Let $A: X\to X$ be a densely defined linear operator acting on Banach Space $X$. Is $A^2$ also dense?
Context: I was trying to think of an alternative proof for the Hille-Yosida theorem - specifically $$R(A, \lambda)\leq\frac{M}{\lambda-\omega} \text{ and } A \text{ dense}\Rightarrow e^{tA} \text{ exists and } e^{tA}\leq Me^{t\omega}$$ Similarly to Rudin's proof (Theorem 13.37 of Functional Analysis) I first define $S(\varepsilon)=(I-\varepsilon A)^{-1}$ and note $AS(\varepsilon)f=S(\varepsilon)Af$ for $f\in\mathcal{D}(A)$. I also show $\lim_{\varepsilon\to0}S(\varepsilon)f=f$ for all $f\in X$. I next consider $T(t,\varepsilon)=\exp(tAS(\varepsilon))$ and show
$$\|T(t,\varepsilon)\|\leq M\exp\left(\frac{t\omega}{1-\varepsilon A}\right)$$
My proof then diverges from Rudin's (I didn't really understand it). I wanted to show $T$ was differentiable and therefore continuous, and we could define $Q(t)=\lim_{\varepsilon\to 0}T(t,\varepsilon)$. Given $f\in\mathcal{D}(A^2)$ we have
$$\left\|\frac{\partial}{\partial \varepsilon}T(t,\varepsilon)f\right\|=\left\|-te^{tAS(\varepsilon)}S(\varepsilon)^2A^2f\right\|<\infty$$
then given $A^2$ is dense over $X$, we can show that $Q(t)$ is well-defined over all of $X$, is generated by $A$, and is bounded by $M\exp(\omega t)$ as desired. However, I can't figure out how to prove that $A^2$ must be dense, and I'm not sure if this is the case.

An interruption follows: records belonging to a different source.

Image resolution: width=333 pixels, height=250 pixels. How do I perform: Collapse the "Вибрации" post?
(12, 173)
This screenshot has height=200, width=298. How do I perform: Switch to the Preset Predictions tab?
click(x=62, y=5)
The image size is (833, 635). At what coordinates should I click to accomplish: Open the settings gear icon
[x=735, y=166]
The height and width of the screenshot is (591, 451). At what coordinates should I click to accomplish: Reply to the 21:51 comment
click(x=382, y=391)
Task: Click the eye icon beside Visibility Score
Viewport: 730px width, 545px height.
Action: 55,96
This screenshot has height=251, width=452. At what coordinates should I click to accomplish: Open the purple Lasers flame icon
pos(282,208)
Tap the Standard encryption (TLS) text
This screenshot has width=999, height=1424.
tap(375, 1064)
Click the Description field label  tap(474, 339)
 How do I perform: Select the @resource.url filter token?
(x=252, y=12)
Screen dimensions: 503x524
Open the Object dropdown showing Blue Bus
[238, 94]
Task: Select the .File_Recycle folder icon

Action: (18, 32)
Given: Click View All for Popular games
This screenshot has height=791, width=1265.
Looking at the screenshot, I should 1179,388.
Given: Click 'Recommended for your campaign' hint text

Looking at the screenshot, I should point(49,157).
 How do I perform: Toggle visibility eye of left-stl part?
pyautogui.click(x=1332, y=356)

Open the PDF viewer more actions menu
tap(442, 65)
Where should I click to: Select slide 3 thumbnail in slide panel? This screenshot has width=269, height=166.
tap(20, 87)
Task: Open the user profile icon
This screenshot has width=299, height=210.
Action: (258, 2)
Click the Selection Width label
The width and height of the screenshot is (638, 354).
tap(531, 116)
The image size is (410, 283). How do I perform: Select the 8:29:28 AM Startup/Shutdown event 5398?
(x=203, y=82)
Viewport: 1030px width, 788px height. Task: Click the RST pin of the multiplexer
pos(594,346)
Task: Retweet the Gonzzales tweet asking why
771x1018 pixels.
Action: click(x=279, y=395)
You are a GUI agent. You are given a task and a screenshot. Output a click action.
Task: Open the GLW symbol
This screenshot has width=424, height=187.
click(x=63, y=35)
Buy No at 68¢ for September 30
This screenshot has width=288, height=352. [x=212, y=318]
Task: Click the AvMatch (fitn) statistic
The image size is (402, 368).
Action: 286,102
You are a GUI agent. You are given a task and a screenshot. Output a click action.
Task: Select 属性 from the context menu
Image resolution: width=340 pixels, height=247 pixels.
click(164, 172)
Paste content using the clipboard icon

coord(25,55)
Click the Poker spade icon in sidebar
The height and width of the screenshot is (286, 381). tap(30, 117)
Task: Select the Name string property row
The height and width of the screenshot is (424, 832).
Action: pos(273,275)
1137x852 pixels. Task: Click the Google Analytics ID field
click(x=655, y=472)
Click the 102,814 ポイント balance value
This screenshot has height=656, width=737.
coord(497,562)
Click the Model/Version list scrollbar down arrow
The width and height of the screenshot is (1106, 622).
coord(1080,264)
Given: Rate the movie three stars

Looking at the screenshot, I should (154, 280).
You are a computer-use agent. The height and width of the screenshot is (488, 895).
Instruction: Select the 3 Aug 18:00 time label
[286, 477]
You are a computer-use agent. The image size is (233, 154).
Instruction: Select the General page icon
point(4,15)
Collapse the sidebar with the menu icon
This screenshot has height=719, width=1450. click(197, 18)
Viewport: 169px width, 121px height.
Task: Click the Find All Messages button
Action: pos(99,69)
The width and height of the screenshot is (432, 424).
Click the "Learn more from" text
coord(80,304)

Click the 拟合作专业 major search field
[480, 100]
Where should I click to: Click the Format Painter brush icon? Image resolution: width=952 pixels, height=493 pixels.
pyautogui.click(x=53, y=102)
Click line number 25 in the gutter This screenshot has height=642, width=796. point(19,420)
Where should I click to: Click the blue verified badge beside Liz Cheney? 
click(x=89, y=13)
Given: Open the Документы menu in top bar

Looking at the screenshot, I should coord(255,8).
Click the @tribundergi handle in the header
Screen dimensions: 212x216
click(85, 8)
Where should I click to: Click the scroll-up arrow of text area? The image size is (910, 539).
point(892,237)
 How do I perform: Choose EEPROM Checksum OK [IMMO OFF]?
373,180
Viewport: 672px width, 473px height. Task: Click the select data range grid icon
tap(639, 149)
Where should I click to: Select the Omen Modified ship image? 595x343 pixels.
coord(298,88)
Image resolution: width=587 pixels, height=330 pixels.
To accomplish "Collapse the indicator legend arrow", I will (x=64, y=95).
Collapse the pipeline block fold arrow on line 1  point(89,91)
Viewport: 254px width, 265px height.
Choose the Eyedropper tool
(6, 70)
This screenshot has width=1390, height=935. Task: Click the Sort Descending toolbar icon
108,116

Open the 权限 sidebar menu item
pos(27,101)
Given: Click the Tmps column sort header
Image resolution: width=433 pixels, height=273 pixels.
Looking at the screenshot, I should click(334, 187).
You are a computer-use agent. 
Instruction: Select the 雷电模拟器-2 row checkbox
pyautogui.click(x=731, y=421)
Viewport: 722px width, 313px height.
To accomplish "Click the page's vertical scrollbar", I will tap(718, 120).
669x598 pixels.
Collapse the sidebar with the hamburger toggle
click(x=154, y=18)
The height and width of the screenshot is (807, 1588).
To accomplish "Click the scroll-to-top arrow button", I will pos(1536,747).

I've thought of a counterexample for this.
Let $X=\ell^p(\mathbb{R}),1<p\leq\infty$. Define
$$c_i=\sum_{k=i}^\infty x_k$$
Let $f:\mathbb{N}\to\mathbb{N}^2$ be a bijection, where $f(n)=(f_1(n),f_2(n))$. We define a operator $A$ where
$$(Ax)_n=\frac{1}{f_1(n)+1}c_{f_2(n)}$$
Now note that $$\|Ax\|_p^p=\sum_{i=0}^\infty\sum_{j=0}^\infty\frac{1}{(i+1)^p}|c_j|^p=\zeta(p)\sum^\infty_{j=0}|c_j|^p$$
Then we define the domain of $A$ as $$\mathcal{D}(A)=\left\{x\in \ell^p(\mathbb{R}):\sum^\infty_{k=0}|x_k|<\infty\text{ and }\sum_{n=0}^\infty\left|\sum^\infty_{k=n}x_k\right|^p<\infty\right\}$$
The function is dense: take $x_k'=\sum^k_{n=0}x_ne_n$. $$\|x'_k-x_k\|=\sum^\infty_{n=k+1}x_n^p\to0$$
Because $x_k’$ has support $[k]$, it clearly meets the first condition and $$\sum_{j=0}^\infty |c_j|^p=\sum^k_{j=0}|c_j|^p<\infty$$
Hence $x_k'\in\mathcal{D}(A)$ and $\mathcal{D}(A)$ is dense.
Next, consider the domain of $A^2$. Let $Ax=y$. Then,
$$\infty>\sum^\infty_{k=0}|y_k|\geq\sum^\infty_{f_2(k)=n}|y_k|=\sum^\infty_{f_2(k)=n}\frac{1}{f_1(k)+1}|c_{n}|=|c_n|\sum_{i=1}^\infty\frac{1}{i}$$
Since the harmonic series diverges, we need all $c_n=0$, which (after taking differences) implies all $x_n=0$. Hence $\mathcal{D}(A^2)=\{0\}$ and is not dense in $X$.
Now note that $A$ is not closed. That being said, I expect this not to be true in general. Essentially, let $\mathcal{B}$ be a ball around $x$. For $\mathcal{B}$ to contain a point in $\mathcal{D}(A^2)$, we want $A\mathcal{B}$ to contain a point in $\mathcal{D}(A)$. Since density is only a statement about open subsets of $X$ containing elements of $\mathcal{D}(A)$, we want $A\mathcal{B}$ to have nonempty interior. However this is generally not the case (especially if $A$ is not surjective).
That being said, I have thought of a way to sidestep this - using the derivative of $T(t,\varepsilon)$, we can use the mean value inequality to bound $\|[T(t,\varepsilon+\delta)-T(t,\varepsilon)]f\|$. Taking $\varepsilon\to0$, then $\delta\to0$ shows that the limit exists for $f\in\mathcal{D}(A)$, which is dense in $X$.